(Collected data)
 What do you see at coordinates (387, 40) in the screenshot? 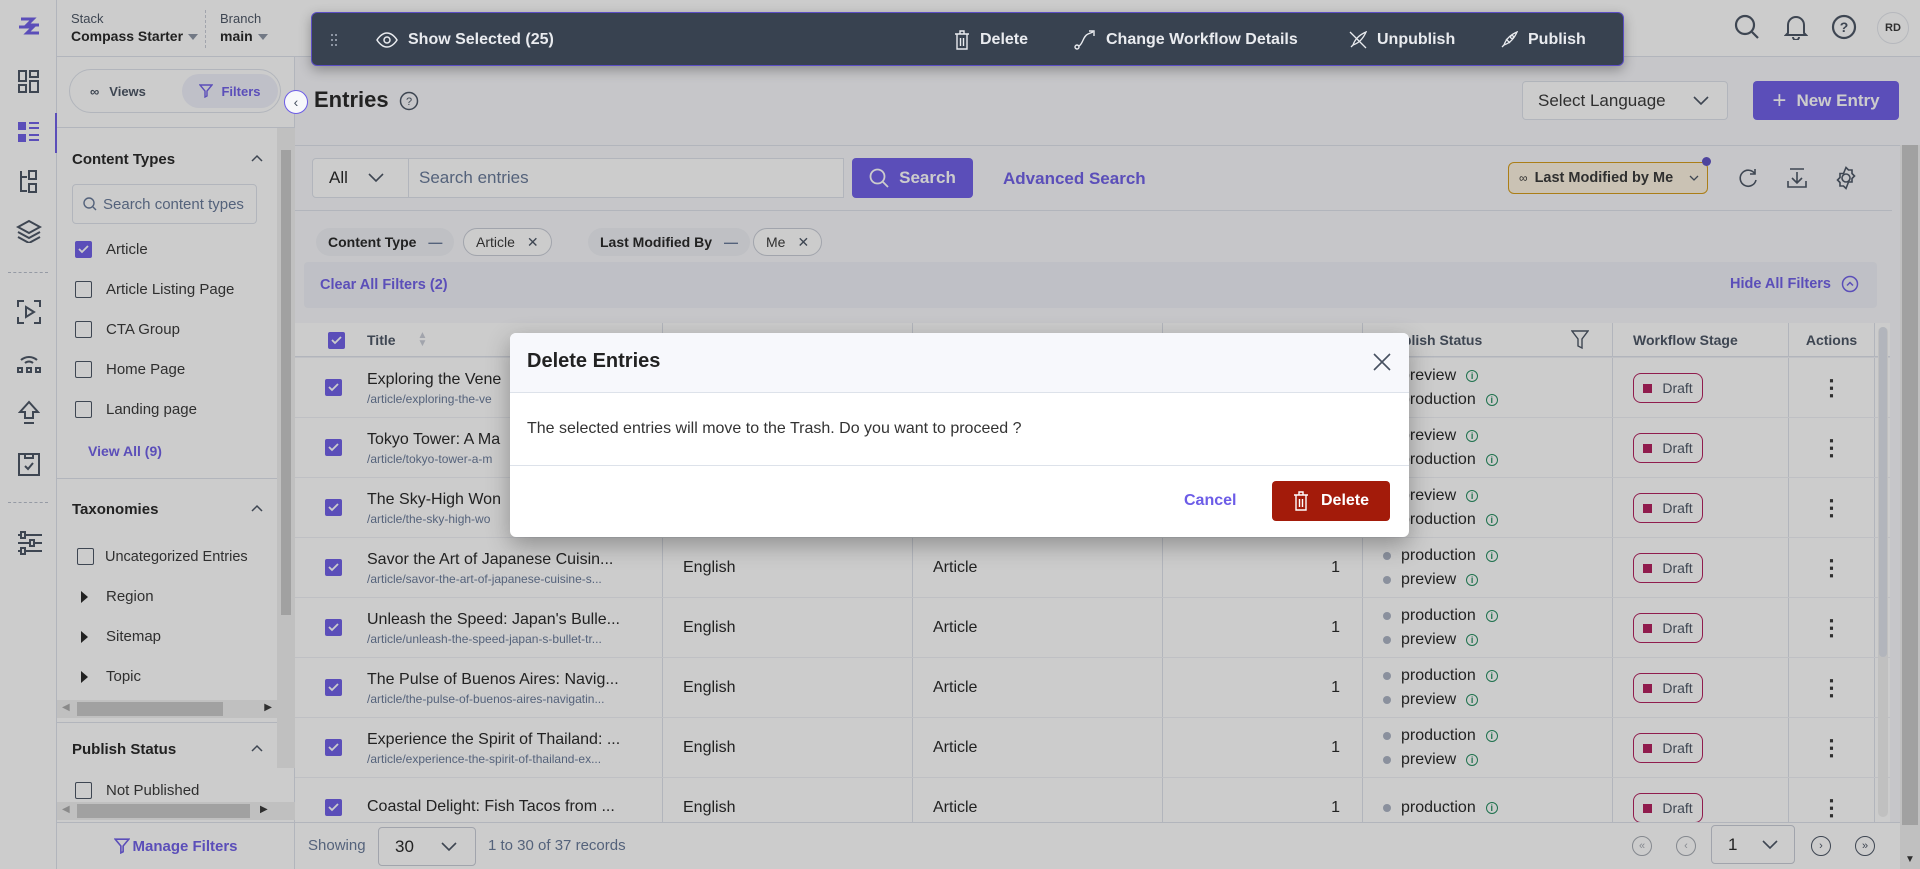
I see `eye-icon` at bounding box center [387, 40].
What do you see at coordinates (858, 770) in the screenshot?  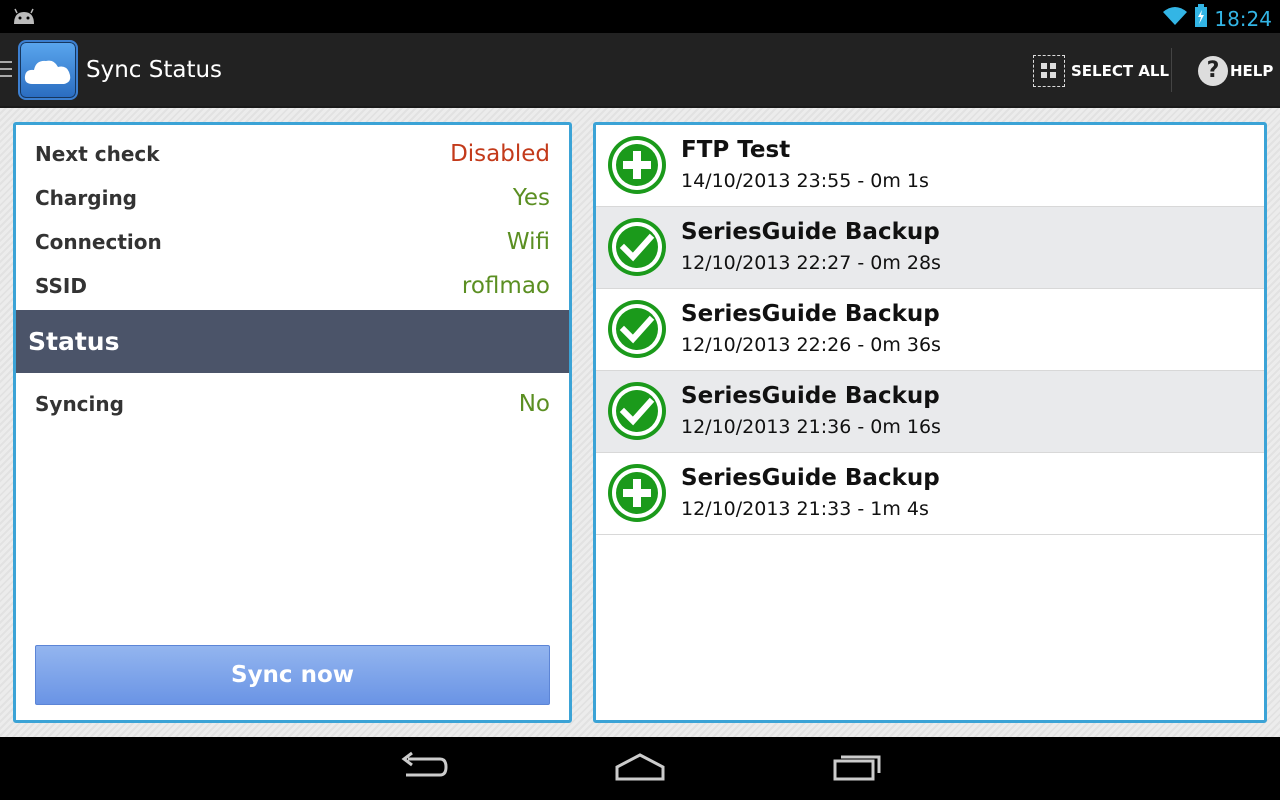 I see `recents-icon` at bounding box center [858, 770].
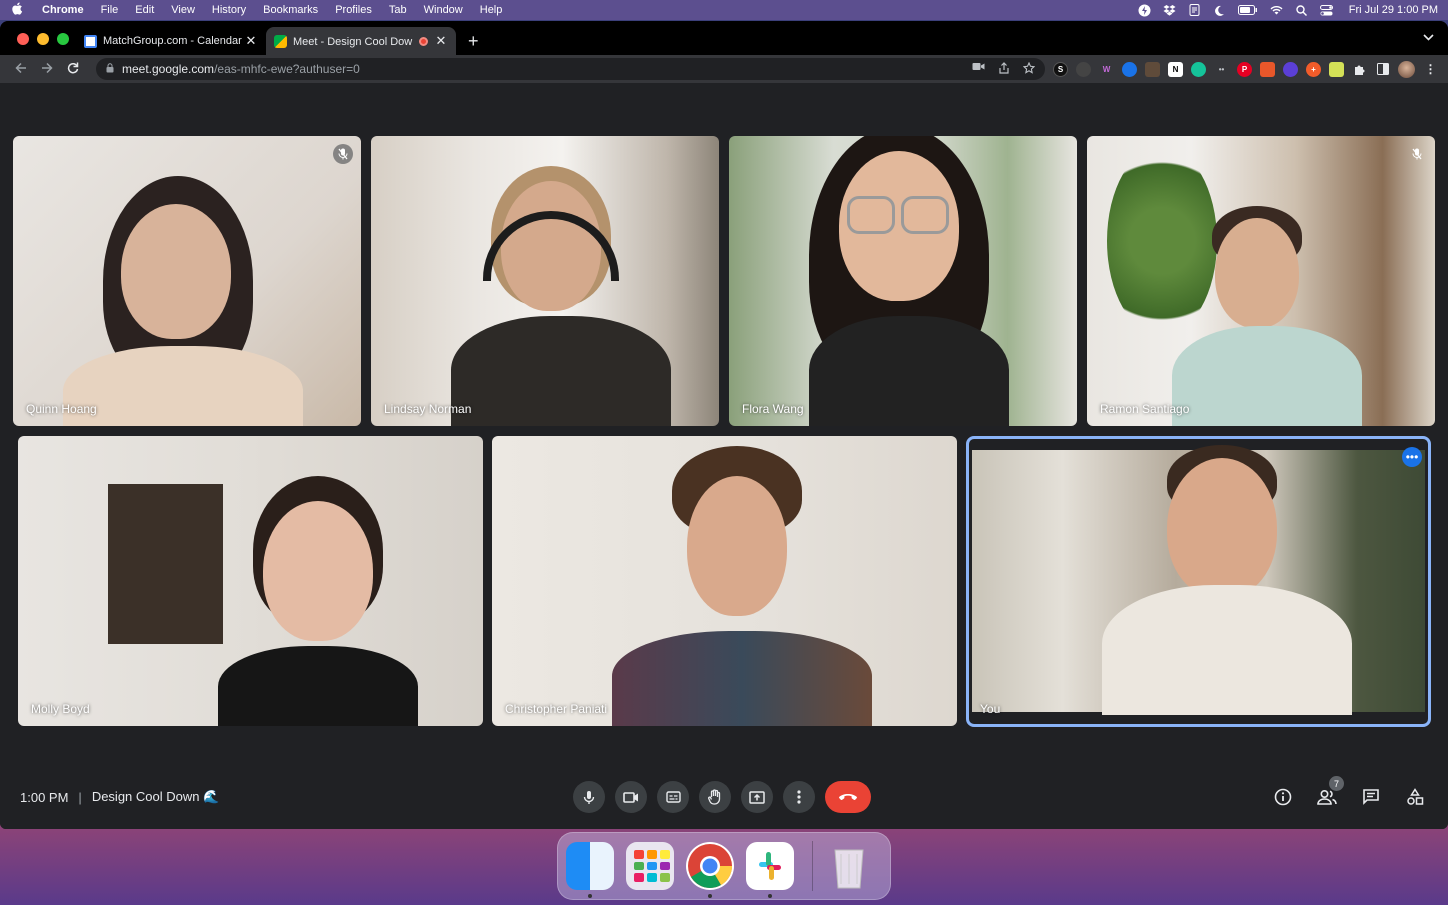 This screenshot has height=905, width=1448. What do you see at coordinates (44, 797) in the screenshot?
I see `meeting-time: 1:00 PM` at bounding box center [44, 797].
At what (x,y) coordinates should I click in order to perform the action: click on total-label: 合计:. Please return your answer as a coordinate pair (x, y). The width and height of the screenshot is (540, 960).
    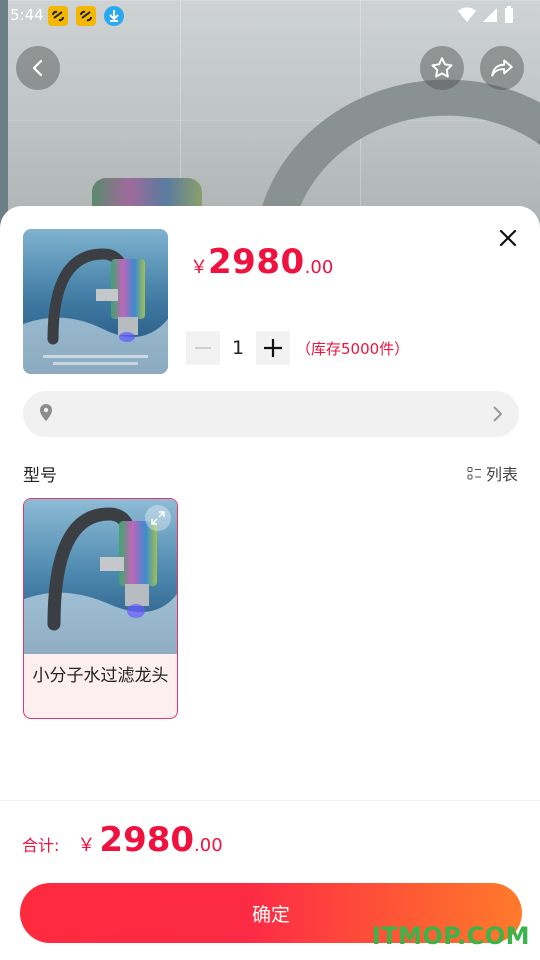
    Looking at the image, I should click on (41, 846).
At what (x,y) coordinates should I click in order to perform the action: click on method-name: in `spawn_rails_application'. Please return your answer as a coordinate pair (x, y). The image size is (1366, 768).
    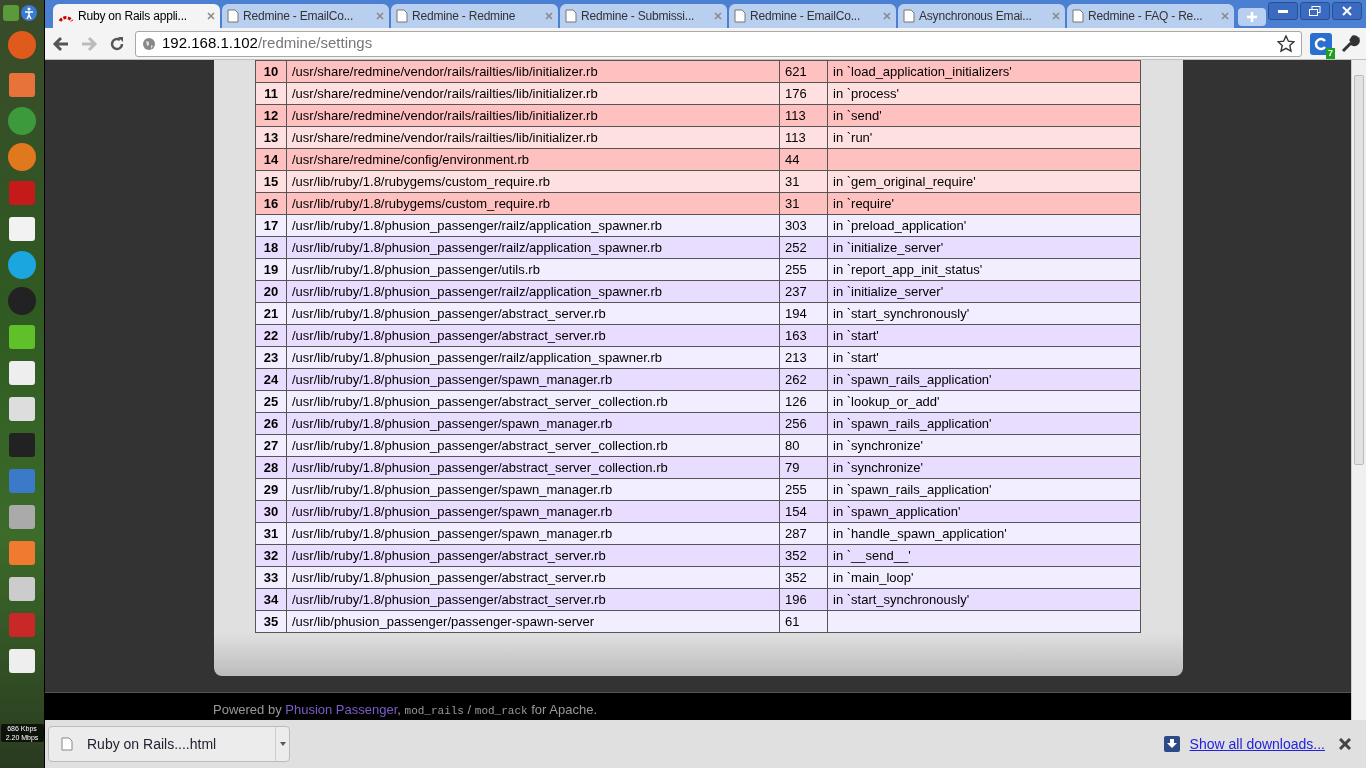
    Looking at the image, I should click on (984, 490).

[To-do item]
Copy the lines of the listing from the line containing "is (1366, 768)." through the end of the listing, including both ends, with the pictures left out.

[Answer to the exercise]
At what (x,y) coordinates should I click in order to perform the action: click on method-name: in `spawn_rails_application'. Please return your answer as a coordinate pair (x, y). The image size is (1366, 768).
    Looking at the image, I should click on (984, 490).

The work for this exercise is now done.